Politique

Bilan du gouvernement : les principaux chantiers des 100 premiers jours

Le bilan de l’Exécutif à l’issue de ses 100 premiers jours de mandat s’articule autour des mesures de la relance économique, et la généralisation de la couverture sociale ainsi que des réformes structurelles qui ont été définies par la loi de Finances 2022. 

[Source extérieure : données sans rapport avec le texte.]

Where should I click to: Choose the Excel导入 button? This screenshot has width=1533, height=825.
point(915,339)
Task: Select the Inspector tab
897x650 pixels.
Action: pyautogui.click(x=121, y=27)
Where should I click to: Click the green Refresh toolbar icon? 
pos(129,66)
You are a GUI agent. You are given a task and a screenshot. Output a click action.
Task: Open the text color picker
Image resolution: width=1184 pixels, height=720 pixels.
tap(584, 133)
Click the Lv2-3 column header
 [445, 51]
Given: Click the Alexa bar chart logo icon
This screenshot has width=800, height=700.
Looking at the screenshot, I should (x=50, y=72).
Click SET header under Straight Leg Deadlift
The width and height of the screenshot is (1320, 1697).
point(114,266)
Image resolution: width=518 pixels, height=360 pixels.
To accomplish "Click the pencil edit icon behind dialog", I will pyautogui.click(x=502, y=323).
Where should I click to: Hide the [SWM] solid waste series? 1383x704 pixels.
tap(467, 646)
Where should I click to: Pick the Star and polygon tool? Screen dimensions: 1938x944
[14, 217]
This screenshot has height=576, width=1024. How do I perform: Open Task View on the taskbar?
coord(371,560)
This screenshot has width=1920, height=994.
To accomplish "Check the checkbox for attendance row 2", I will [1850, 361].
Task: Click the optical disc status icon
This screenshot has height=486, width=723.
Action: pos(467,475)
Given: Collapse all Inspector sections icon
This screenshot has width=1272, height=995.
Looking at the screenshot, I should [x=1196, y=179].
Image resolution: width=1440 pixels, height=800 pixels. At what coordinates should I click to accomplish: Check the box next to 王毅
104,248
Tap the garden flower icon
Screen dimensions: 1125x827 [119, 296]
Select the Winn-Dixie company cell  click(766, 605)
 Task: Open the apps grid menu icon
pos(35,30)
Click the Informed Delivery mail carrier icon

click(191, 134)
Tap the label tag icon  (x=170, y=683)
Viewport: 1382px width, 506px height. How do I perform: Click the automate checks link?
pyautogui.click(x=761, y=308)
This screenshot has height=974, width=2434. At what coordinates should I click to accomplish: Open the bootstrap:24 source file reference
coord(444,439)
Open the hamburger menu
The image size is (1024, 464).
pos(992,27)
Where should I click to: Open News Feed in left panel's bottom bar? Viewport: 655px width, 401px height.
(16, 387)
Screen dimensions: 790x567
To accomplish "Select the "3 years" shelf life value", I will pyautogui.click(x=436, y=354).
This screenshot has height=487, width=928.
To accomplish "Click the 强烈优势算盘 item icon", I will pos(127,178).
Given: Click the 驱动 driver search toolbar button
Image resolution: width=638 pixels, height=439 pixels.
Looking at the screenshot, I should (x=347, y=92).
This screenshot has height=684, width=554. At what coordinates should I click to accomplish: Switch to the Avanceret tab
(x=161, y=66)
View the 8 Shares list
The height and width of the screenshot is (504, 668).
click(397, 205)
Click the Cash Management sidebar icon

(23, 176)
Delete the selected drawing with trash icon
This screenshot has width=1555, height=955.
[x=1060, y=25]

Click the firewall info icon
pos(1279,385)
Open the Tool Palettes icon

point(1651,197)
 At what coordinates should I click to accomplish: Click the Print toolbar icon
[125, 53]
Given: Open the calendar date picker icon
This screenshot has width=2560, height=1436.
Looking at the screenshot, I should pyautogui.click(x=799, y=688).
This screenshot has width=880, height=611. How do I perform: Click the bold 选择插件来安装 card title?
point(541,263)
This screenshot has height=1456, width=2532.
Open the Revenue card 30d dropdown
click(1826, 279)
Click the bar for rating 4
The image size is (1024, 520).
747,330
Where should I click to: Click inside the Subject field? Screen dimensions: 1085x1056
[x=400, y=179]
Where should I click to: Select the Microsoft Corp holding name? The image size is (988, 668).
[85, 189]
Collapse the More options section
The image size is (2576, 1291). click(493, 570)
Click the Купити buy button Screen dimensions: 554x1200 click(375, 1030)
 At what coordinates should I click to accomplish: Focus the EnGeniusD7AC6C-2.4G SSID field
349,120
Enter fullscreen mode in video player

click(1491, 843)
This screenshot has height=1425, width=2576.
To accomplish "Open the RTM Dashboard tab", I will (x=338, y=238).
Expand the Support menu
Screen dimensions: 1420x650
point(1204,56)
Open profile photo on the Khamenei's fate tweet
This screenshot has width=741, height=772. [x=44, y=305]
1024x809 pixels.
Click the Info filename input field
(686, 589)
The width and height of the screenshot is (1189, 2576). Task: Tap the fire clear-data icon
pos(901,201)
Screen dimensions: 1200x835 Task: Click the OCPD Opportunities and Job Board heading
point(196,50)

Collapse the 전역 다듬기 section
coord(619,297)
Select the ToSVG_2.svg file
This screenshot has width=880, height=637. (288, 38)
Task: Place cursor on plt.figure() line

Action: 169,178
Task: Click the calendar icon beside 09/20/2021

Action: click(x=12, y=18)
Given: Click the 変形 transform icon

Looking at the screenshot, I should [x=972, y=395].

L’investiture du nouveau gouvernement, présidé par Aziz Akhannouch, a été un moment crucial pour une série de chantiers considérés d’une importance capitale pour le processus du développement socio-économique du pays. La finalisation de la loi de Finances dans les délais constitutionnels était une des principales contraintes à gérer au lendemain de l’obtention du vote de confiance parlementaire par la nouvelle équipe de l’Exécutif. Le cadre budgétaire de l’année 2022 constitue, en effet, le premier jalon dans la mise en œuvre du programme du gouvernement qui s’est trouvée confortée par la forte assise parlementaire de la majorité au sein des deux chambres du Parlement, traduisant une forte homogénéité sous la coupole. Et s’il était question de lister les chantiers qui ont pu être enfin débloqués, se dresserait à leur tête l’élaboration de la charte de l’investissement. Une réforme attendue depuis près de deux décennies, qui a enfin pu se concrétiser afin de donner les outils nécessaires à sa réussite à la stratégie d’amélioration du climat des affaires.


Sur plus d’un front…
Au cours de ses 100 premiers jours d’exercice, la finalisation des décrets d’application afférents à la loi sur la couverture sociale a été l’une des grandes priorités de l’Exécutif. Un important effort réglementaire a été déployé dans ce sens, avec 11 décrets qui ont été adoptés en Conseil de gouvernement, sans oublier les arrêtés qui tracent le cadre réglementaire pour la généralisation progressive de la couverture sociale aux artisans, aux agriculteurs, aux conducteurs professionnels et aux auto-entrepreneurs, des catégories formant une large frange de la population cible de la loi. Le dossier de la couverture sociale a focalisé l’attention des départements ministériels concernés par le processus de collecte des données, ce qui a permis de lancer en décembre 2021 l’expérience pilote destinée au lancement du Registre national de la population.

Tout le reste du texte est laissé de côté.